• _REQUIRED WORK_:
Answer these from the laptop forum thread below.
(a) What budget in Indian rupees does the first poster give?
(b) What size are the monitors that SnappingShark's MacBook Pro 13" is hooked up to?
(c) According to Life, how much space does a 1TB drive actually hold?

• _SOURCE EXTRACT_:
_ _ _ _ _ _ _
# Help me choose a Laptop



## nathfromslg (Jun 18, 2014)

Hi,Looking to buy a laptop,not interested in desktop as I need portability.

My budget is around 85000 INR which roughly translates to $1400~1500 .

I have zeroed in(kinda) on 

Lenovo Ideapad Y510 (59-390016) Laptop (4th Gen Ci7/ 8GB/ 1TB/ Win8/ 2GB Graph)

*Asus CN135H G56JR Laptop*

and 

Apple Macbook Pro 13" Retina Display ( I am getting discount on this so falls into my budget )

Will mainly use for photo/video editing purposes.

Here in India Apple's after sales is a joke they always ask to exchange laptop and pay at least half of the price of the laptop rather than repairing it.

Any other options/opinions are welcome.

Thanks in advance


----------



## SnappingShark (Jun 18, 2014)

I'd go for the macbook pro 13".

Tried and tested with photo editing ... built better than Windows boxes (i.e components carefully selected, rather than just thrown together)... also, well, it's just nicer.

My opinion.

I have a MBP 13" too, and it's hooked up to 24" monitors. works like a dream


----------



## DarkShadow (Jun 18, 2014)

Macbook hands down and they hold there resale value very well.


----------



## Life (Jun 18, 2014)

Guys nononno. Do NOT buy a stupid macbook pro 13inch for $1500! Huge waist of money. I can find you/build you a laptop 10x better for that price. but please, No. If you want to vid/photo editing, you will not need graphics. You will need DDR3 ram. win "7" not "8" minimum 17inch screen, and 2TB hdd. Here's why. Unless you plan on gaming, a 2gb Graphics card is a huge waist. Photo editing/video editing takes pure Ram. Win 8 is a terrible OS for this aswell. It's takes up a lot of space, and even if it's a decently quick OS, it still takes too much ram, and so then when editing it will slow down.. And the interface is total crap either way. disk space fills fast with pictures, and way faster with videos. When you get a 1tb drive, it is in real actually 800gb. The 1tb name is not factual. so 2tb will last you a lot longer, and then later you won't need to invest into an external hdd because you will have enough space.
_ _ _ _ _ _ _
• _GIVEN ENTRIES_:
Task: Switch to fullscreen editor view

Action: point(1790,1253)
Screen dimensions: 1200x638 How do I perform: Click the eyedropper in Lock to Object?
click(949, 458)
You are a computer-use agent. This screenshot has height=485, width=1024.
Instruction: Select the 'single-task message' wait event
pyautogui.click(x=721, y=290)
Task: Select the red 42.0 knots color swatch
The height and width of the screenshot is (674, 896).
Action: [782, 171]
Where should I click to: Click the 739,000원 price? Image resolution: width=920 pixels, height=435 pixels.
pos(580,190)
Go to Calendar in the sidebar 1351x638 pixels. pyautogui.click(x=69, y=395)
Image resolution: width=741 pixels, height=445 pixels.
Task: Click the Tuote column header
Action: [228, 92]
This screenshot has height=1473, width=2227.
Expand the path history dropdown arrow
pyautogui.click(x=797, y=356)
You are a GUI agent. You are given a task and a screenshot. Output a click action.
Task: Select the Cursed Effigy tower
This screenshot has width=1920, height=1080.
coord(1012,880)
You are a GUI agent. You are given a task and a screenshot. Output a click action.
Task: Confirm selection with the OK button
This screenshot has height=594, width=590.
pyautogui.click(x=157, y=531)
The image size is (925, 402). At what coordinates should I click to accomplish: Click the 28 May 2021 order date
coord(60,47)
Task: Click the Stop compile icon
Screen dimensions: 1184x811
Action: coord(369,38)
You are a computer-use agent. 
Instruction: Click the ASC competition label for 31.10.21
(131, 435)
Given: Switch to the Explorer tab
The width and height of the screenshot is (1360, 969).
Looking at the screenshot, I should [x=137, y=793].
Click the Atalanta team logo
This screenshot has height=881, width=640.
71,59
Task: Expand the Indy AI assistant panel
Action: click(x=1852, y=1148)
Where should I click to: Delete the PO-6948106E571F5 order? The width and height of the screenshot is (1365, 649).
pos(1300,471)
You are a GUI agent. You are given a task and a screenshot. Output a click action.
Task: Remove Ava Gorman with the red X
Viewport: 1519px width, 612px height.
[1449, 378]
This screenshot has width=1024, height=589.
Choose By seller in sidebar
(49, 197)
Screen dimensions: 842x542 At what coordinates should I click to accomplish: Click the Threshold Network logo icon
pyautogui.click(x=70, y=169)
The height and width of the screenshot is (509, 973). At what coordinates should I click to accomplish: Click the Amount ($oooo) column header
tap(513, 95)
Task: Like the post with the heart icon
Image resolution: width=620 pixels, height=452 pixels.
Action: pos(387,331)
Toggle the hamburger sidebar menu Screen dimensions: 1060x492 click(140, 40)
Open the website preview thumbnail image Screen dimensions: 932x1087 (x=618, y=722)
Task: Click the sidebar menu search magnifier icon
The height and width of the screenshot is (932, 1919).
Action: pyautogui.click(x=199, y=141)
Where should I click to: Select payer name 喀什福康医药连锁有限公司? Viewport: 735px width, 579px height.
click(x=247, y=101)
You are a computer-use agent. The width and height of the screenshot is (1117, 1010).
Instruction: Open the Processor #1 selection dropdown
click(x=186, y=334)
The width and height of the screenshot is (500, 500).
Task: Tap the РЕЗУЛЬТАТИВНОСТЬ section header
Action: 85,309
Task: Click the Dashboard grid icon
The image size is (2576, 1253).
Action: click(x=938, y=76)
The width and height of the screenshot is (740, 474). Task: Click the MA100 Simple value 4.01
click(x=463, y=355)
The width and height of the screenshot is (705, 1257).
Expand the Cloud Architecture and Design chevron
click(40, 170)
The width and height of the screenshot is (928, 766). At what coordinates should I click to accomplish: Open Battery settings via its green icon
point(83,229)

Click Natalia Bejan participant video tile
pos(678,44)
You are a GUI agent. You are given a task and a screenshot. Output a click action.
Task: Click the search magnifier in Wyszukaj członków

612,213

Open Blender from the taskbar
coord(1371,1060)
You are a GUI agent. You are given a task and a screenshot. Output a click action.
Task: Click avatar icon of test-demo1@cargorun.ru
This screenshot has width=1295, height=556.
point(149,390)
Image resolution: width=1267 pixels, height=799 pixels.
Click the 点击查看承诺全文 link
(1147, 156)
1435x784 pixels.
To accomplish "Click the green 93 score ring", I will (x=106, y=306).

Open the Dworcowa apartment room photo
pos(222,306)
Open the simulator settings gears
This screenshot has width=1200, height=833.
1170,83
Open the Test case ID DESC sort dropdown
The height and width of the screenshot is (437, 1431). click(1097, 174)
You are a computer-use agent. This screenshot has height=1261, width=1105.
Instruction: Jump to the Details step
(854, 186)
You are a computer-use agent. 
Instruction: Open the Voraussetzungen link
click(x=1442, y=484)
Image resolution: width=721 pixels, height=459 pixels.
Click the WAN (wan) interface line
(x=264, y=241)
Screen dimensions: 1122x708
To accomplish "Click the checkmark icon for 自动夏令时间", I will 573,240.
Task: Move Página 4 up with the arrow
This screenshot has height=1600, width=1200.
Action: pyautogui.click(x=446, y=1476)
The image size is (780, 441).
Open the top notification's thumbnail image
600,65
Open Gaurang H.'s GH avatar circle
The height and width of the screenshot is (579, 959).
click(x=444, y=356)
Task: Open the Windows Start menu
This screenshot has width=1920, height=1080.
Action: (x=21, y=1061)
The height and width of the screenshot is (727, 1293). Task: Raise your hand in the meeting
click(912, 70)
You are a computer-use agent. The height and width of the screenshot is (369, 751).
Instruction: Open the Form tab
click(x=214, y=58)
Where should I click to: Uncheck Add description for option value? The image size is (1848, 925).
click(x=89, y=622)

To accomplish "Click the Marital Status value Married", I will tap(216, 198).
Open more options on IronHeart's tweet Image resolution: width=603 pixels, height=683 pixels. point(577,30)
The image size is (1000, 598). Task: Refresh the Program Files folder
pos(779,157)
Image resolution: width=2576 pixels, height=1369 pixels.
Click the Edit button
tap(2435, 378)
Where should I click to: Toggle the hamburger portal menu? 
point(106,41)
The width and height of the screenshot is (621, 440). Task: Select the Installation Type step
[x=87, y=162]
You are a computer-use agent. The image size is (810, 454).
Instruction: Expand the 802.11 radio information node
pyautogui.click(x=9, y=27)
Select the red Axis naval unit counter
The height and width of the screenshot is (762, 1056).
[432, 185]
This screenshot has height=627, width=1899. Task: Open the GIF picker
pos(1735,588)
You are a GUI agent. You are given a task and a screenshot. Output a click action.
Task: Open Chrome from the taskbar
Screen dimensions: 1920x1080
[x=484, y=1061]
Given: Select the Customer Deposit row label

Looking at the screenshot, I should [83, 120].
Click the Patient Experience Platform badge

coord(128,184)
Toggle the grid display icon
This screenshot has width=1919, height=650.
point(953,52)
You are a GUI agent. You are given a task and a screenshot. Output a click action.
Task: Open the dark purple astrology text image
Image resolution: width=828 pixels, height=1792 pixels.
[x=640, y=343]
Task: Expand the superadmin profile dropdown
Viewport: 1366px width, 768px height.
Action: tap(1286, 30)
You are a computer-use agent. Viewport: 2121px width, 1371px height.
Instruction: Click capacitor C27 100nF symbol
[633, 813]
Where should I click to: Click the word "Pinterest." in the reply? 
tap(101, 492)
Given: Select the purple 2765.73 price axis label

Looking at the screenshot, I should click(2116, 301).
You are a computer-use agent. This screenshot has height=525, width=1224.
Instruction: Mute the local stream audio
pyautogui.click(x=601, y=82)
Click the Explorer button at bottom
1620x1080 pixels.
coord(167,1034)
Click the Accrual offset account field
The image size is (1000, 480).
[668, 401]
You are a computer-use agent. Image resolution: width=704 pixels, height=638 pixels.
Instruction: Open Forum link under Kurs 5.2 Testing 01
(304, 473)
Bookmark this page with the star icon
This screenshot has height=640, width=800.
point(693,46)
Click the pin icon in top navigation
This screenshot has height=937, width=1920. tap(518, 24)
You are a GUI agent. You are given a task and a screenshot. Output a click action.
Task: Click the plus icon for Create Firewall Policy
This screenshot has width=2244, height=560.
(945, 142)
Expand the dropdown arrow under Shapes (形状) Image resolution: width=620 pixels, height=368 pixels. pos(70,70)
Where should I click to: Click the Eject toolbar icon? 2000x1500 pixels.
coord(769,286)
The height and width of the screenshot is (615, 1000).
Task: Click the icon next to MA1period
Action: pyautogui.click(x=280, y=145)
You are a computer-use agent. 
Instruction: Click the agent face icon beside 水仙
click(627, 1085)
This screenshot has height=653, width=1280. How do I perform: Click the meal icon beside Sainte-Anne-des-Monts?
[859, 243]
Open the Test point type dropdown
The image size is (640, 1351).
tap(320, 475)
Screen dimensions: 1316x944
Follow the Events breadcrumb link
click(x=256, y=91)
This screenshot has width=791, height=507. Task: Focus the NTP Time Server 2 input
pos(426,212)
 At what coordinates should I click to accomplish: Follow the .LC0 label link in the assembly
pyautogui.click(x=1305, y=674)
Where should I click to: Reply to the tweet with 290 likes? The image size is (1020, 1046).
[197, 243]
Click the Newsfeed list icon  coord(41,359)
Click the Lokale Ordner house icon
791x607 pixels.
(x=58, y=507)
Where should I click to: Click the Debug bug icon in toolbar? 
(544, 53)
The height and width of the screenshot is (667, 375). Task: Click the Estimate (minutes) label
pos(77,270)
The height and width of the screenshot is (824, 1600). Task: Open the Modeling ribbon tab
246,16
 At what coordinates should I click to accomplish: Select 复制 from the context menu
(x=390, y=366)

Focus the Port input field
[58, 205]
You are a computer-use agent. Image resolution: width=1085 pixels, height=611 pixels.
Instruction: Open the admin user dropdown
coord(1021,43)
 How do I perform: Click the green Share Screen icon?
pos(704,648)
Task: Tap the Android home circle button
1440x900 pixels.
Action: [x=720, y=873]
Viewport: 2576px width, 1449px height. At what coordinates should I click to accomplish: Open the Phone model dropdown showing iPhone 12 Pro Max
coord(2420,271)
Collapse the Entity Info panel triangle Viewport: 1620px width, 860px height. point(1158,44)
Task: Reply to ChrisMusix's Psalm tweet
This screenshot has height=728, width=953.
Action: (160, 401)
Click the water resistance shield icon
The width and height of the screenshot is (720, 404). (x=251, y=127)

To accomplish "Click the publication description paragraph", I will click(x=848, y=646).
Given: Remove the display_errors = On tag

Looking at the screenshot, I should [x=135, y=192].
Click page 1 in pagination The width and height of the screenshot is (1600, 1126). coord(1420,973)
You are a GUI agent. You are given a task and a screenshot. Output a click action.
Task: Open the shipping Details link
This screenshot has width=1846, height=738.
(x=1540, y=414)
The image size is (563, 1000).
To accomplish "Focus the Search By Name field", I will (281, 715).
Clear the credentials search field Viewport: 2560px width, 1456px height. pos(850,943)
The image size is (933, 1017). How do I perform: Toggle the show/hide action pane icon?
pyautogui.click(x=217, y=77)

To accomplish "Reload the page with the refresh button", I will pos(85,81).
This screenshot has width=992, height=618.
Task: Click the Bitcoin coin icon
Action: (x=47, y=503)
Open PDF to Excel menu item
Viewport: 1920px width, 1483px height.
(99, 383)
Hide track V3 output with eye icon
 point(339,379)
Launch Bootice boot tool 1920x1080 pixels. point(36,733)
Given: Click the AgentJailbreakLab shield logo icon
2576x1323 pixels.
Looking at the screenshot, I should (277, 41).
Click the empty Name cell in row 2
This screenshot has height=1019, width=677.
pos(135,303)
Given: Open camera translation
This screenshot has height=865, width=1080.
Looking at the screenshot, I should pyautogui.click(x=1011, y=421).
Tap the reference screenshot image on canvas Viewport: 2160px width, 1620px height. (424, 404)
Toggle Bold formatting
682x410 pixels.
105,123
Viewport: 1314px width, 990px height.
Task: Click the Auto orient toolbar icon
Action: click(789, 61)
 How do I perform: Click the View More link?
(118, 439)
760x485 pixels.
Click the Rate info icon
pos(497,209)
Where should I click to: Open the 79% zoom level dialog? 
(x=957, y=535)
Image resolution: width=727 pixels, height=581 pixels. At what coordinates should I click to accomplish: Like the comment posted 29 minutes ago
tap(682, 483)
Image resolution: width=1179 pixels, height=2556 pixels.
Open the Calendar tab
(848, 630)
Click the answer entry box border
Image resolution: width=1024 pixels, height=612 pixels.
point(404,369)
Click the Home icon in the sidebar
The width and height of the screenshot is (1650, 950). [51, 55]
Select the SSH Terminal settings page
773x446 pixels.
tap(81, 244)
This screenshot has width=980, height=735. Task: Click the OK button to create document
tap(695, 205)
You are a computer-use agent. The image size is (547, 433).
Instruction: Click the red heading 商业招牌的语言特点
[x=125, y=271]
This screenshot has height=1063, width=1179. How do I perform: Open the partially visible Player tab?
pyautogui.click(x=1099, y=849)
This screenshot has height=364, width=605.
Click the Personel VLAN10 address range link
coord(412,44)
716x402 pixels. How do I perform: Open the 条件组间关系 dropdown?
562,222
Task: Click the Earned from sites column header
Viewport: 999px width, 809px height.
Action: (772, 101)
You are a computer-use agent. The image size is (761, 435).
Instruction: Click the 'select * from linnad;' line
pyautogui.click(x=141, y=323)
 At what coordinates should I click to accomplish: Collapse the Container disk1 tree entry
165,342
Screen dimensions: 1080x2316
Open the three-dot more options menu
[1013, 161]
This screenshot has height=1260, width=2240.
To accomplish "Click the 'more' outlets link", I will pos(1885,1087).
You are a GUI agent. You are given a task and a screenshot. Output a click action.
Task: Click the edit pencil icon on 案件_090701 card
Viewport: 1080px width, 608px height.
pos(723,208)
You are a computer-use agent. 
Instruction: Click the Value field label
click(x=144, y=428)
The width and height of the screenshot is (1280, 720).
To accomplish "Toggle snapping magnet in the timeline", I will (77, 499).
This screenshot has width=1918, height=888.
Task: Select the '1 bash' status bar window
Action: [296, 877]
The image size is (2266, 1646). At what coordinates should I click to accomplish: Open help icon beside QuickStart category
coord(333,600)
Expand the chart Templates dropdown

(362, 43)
_ _ _ _ _ _ _
• _EXERCISE ANSWER_:
(a) Around 85000 INR.
(b) 24".
(c) 800GB.